Un collectif de jeunes francophones émergent des ateliers d’écriture au Café Postal

Dix écrivains francophones émergents laissent leurs premières traces littéraires dans On fait des traces, une nouvelle anthologie. Le collectif Génération d’encre rassemble des jeunes adultes âgés de 18 à 35 ans pour des ateliers d’écriture visant à perfectionner leurs écrits et à publier des nouvelles.

On fait des traces

Les ateliers ont eu lieu au Café Postal à Saint-Boniface et ont été animés par l’écrivaine Anne-Marie Turcotte. Les rencontres régulières au café ont été un excellent moyen de soutenir une entreprise francophone locale et d’inspirer la créativité au sein de la communauté.

Turcotte a choisi de mettre l’accent sur « les thèmes de l’identité et du territoire, des thèmes larges et rassembleurs », encourageant les écrivains, issus de milieux culturels variés, à s’inspirer de leurs propres expériences. 

Les récits se déroulent dans tout le Manitoba, des prairies rurales aux rues de Winnipeg, et explorent des thèmes tels que l’immigration, la mémoire et l’espoir. Dans l’une des histoires, un homme se rend à Churchill, où il est confronté à la fois au froid du nord et à son propre chagrin, montrant aux lecteurs comment notre environnement peut façonner nos émotions.
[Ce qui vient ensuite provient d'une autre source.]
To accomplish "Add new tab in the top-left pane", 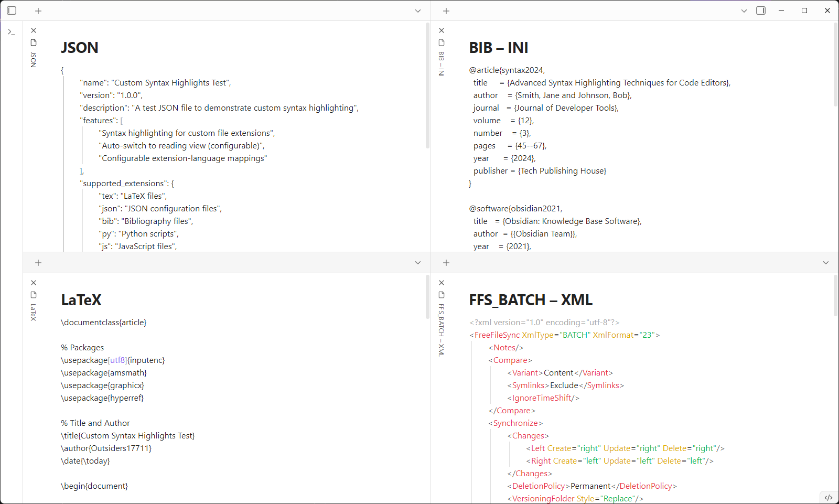I will [38, 11].
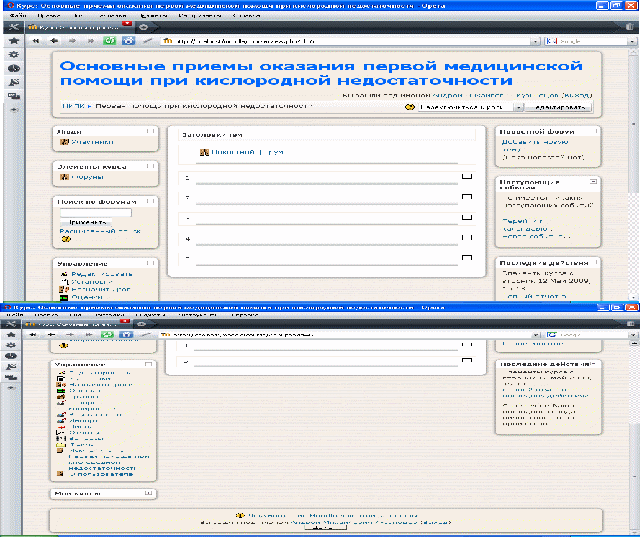Collapse the Люди block using its header toggle
The image size is (640, 537).
pos(149,131)
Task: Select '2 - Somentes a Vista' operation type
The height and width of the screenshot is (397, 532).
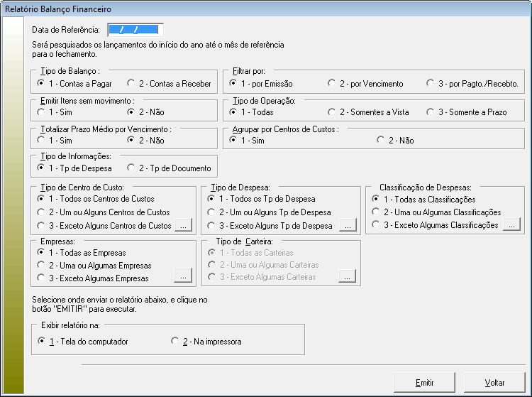Action: (332, 112)
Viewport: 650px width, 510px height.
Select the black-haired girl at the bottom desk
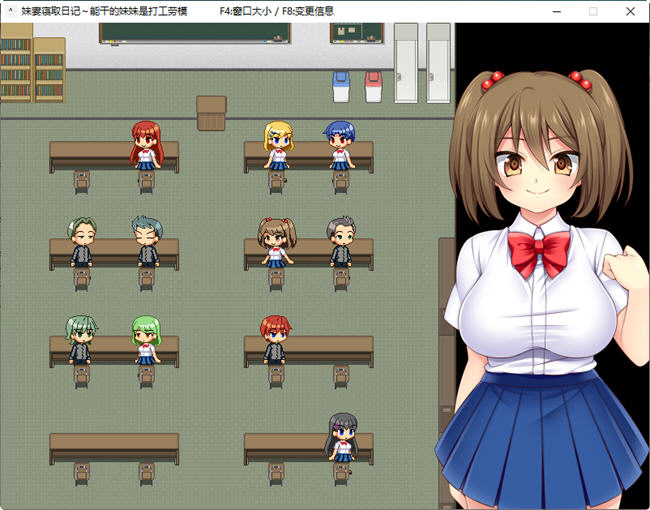click(x=341, y=436)
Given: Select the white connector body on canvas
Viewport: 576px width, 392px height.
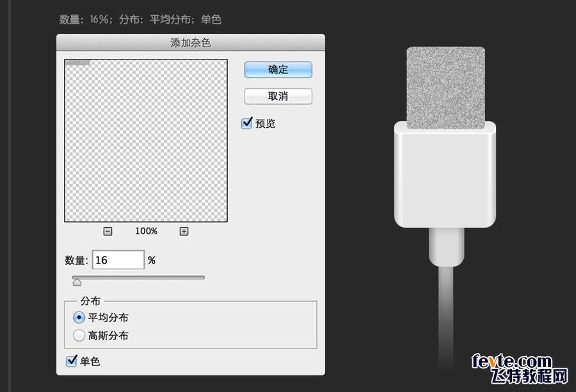Looking at the screenshot, I should 445,176.
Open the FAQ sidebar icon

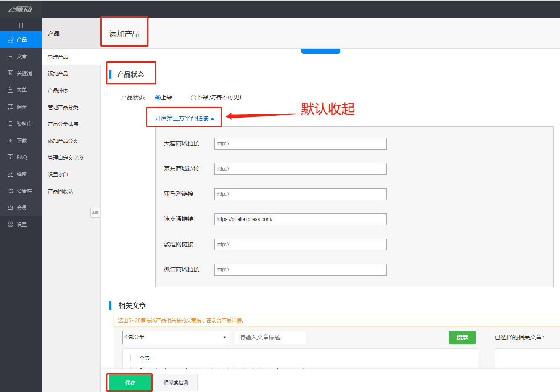[11, 157]
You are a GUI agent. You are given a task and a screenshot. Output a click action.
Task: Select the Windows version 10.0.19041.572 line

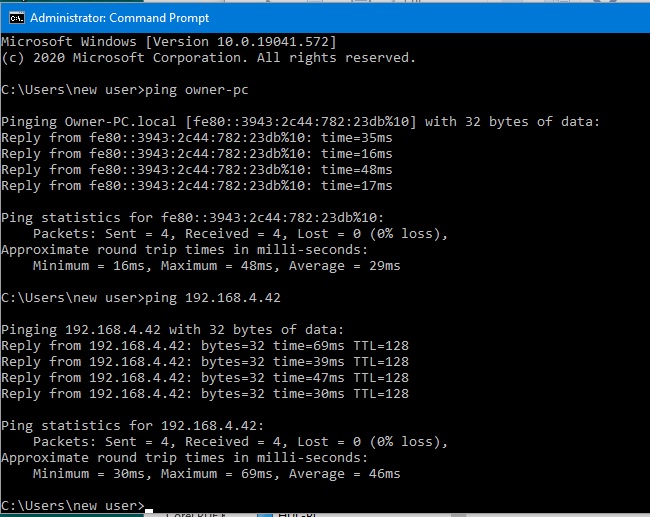coord(168,42)
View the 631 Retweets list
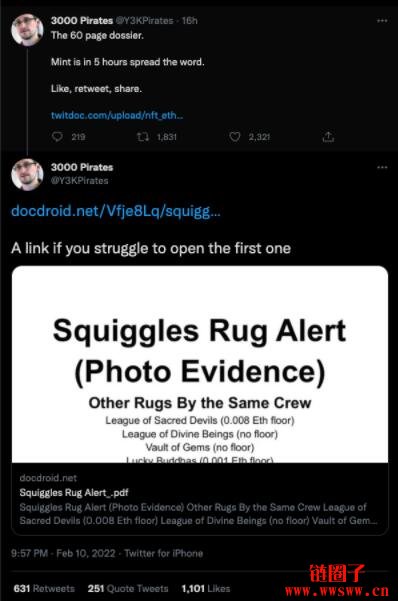 click(44, 588)
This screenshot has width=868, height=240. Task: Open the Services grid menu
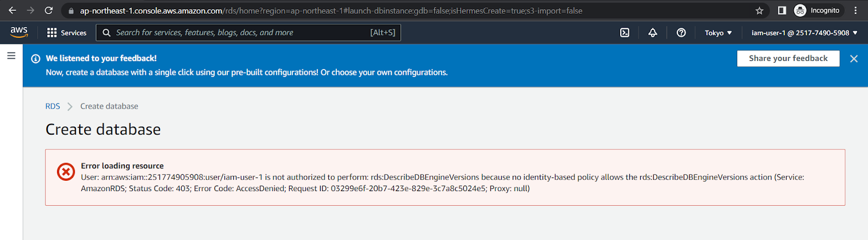67,33
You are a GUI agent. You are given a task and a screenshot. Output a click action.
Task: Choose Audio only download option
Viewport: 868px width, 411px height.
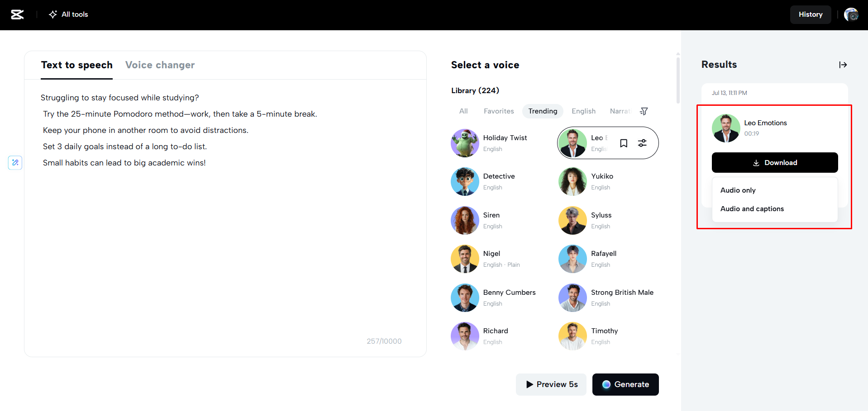click(x=738, y=190)
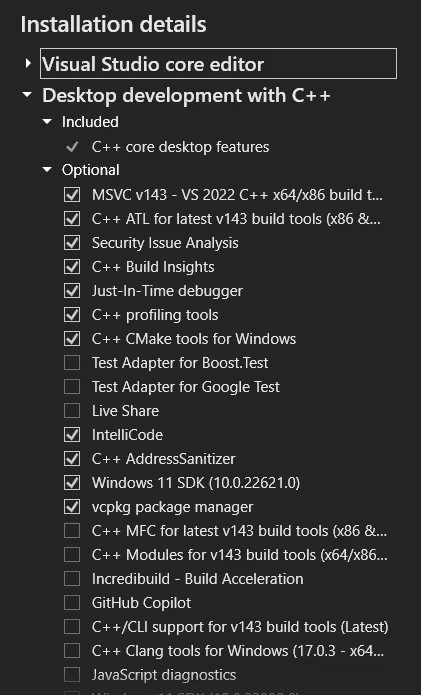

L’anthologie se caractérise par l’interconnexion des personnages, des lieux et des thèmes. Par exemple, deux personnages récemment immigrés, issus d’histoires différentes, se croisent et tissent un lien en s’adaptant à la vie canadienne.

Les récits interconnectés sont plus communs dans les recueils de nouvelles d’un seul auteur; Turcotte souligne à quel point il est rare de voir ce genre d’approche dans un ouvrage collectif. Elle dit que c’était voulu dès le départ et que « l’écho entre les différentes nouvelles permet d’évoquer davantage l’aspect communautaire du projet ».

La coordinatrice du projet, Katrine Deniset, a supervisé le projet et a joué un rôle clé dans les étapes éditoriales. Elle a mené un atelier avec les nouveaux auteurs pour déterminer le titre du projet : On fait des traces

Collectif (left to right: Yvan Bouchard, Émilie Vermette, Axelle Oulé, Rachelle Rocque, Fulgencia Bidossessi Hountondji, Anne-Marie Turcotte, Ena Mallarino, Eline Mallarino, Béatrice Vien, Jean-Luc Loiselle et Hugo Beaucamp)

Collectif (gauche à droite: Yvan Bouchard, Émilie Vermette, Axelle Oulé, Rachelle Rocque, Fulgencia Bidossessi Hountondji, Anne-Marie Turcotte, Ena Mallarino, Eline Mallarino, Béatrice Vien, Jean-Luc Loiselle et Hugo Beaucamp)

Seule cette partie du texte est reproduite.